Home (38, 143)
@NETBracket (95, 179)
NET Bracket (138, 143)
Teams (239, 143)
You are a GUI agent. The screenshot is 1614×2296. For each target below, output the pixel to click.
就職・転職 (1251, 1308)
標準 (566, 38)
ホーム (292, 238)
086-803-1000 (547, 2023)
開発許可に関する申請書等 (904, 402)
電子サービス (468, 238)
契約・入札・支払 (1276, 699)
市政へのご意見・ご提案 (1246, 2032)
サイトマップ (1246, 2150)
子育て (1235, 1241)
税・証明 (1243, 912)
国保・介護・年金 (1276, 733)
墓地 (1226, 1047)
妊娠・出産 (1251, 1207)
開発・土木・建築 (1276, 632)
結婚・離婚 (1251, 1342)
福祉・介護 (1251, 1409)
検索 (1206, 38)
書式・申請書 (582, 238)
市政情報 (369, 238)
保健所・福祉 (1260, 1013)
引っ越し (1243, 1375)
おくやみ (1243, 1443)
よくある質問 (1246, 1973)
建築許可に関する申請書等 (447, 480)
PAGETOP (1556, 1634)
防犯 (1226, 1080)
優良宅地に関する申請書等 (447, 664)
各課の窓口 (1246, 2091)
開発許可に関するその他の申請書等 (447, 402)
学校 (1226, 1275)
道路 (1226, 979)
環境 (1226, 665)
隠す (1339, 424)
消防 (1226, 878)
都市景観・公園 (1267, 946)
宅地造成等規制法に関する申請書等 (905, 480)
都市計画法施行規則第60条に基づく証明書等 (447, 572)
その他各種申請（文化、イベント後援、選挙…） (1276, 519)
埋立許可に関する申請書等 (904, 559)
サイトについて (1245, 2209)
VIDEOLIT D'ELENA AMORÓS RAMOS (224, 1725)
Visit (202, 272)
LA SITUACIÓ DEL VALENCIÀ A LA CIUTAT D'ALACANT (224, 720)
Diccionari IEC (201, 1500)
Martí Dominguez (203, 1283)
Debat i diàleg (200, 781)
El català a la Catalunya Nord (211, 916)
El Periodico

•••

# What to do
What is needed is an exact copy of the lines from the one containing "保健所・福祉 (1260, 1013)" through the final line of the data, both included, and nothing more.

# Problem solution
保健所・福祉 (1260, 1013)
引っ越し (1243, 1375)
おくやみ (1243, 1443)
よくある質問 (1246, 1973)
建築許可に関する申請書等 (447, 480)
PAGETOP (1556, 1634)
防犯 (1226, 1080)
優良宅地に関する申請書等 (447, 664)
各課の窓口 (1246, 2091)
開発許可に関するその他の申請書等 (447, 402)
学校 (1226, 1275)
道路 (1226, 979)
環境 (1226, 665)
隠す (1339, 424)
消防 (1226, 878)
都市景観・公園 (1267, 946)
宅地造成等規制法に関する申請書等 (905, 480)
都市計画法施行規則第60条に基づく証明書等 (447, 572)
その他各種申請（文化、イベント後援、選挙…） (1276, 519)
埋立許可に関する申請書等 (904, 559)
サイトについて (1245, 2209)
VIDEOLIT D'ELENA AMORÓS RAMOS (224, 1725)
Visit (202, 272)
LA SITUACIÓ DEL VALENCIÀ A LA CIUTAT D'ALACANT (224, 720)
Diccionari IEC (201, 1500)
Martí Dominguez (203, 1283)
Debat i diàleg (200, 781)
El català a la Catalunya Nord (211, 916)
El Periodico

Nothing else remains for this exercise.